## Exercise instructions
Your output should be the entries below, from the first line up to and including the line with "Task: Select the 65,000 price cell", reproduced exactly and with no other lines.

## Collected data
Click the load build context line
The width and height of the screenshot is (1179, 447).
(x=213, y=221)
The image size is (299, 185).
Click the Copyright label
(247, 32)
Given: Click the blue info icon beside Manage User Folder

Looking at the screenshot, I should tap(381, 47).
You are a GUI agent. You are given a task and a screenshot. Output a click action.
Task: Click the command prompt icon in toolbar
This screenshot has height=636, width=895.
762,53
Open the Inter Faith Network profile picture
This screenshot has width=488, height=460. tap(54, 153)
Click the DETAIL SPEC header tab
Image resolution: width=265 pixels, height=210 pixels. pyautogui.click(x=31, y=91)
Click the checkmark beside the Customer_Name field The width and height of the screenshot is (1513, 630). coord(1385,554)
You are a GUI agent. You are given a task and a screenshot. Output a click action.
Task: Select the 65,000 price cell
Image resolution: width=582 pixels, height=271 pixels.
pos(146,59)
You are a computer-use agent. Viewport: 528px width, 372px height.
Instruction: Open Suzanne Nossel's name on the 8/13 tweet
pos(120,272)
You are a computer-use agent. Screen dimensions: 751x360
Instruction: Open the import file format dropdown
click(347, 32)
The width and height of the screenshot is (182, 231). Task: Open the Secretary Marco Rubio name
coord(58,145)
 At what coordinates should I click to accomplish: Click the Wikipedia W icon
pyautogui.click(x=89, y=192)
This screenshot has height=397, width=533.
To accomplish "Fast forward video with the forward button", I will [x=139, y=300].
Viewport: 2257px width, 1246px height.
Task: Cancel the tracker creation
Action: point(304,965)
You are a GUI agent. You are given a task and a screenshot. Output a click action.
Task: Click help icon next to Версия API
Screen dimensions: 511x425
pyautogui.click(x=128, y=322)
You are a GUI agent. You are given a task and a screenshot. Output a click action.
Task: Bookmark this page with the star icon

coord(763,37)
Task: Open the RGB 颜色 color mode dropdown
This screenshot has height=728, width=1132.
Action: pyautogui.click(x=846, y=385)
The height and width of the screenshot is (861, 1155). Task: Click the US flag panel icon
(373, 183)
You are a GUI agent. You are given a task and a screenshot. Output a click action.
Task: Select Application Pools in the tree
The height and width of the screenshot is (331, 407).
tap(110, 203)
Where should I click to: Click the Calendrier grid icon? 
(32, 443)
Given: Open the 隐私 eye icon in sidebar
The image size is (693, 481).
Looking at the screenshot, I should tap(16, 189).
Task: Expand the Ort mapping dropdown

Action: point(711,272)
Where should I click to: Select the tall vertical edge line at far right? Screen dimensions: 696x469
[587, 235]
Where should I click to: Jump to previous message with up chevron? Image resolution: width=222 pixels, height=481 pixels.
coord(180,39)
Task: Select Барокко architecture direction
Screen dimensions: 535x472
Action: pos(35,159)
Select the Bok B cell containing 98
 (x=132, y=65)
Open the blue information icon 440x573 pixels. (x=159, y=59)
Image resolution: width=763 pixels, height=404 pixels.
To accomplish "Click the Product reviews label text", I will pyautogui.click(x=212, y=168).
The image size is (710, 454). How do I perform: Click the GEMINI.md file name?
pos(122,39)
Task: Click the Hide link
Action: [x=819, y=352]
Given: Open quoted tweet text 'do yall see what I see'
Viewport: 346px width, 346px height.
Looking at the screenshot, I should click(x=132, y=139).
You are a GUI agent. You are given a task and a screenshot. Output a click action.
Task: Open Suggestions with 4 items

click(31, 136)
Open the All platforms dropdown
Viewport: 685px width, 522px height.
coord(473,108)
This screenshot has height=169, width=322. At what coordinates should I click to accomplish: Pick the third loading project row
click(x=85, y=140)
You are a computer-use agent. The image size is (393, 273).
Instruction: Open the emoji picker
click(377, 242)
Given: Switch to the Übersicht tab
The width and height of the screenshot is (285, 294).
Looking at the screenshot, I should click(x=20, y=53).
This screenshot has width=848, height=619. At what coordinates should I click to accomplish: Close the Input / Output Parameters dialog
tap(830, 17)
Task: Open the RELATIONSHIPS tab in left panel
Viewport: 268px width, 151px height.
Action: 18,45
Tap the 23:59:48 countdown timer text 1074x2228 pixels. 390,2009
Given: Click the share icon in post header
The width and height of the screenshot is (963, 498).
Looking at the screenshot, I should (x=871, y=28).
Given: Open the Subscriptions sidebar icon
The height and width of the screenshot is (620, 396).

## Expected answer
Click the load build context line
The width and height of the screenshot is (1179, 447).
(x=213, y=221)
The image size is (299, 185).
Click the Copyright label
(247, 32)
Given: Click the blue info icon beside Manage User Folder

Looking at the screenshot, I should tap(381, 47).
You are a GUI agent. You are given a task and a screenshot. Output a click action.
Task: Click the command prompt icon in toolbar
This screenshot has height=636, width=895.
762,53
Open the Inter Faith Network profile picture
This screenshot has width=488, height=460. tap(54, 153)
Click the DETAIL SPEC header tab
Image resolution: width=265 pixels, height=210 pixels. pyautogui.click(x=31, y=91)
Click the checkmark beside the Customer_Name field The width and height of the screenshot is (1513, 630). coord(1385,554)
You are a GUI agent. You are given a task and a screenshot. Output a click action.
Task: Select the 65,000 price cell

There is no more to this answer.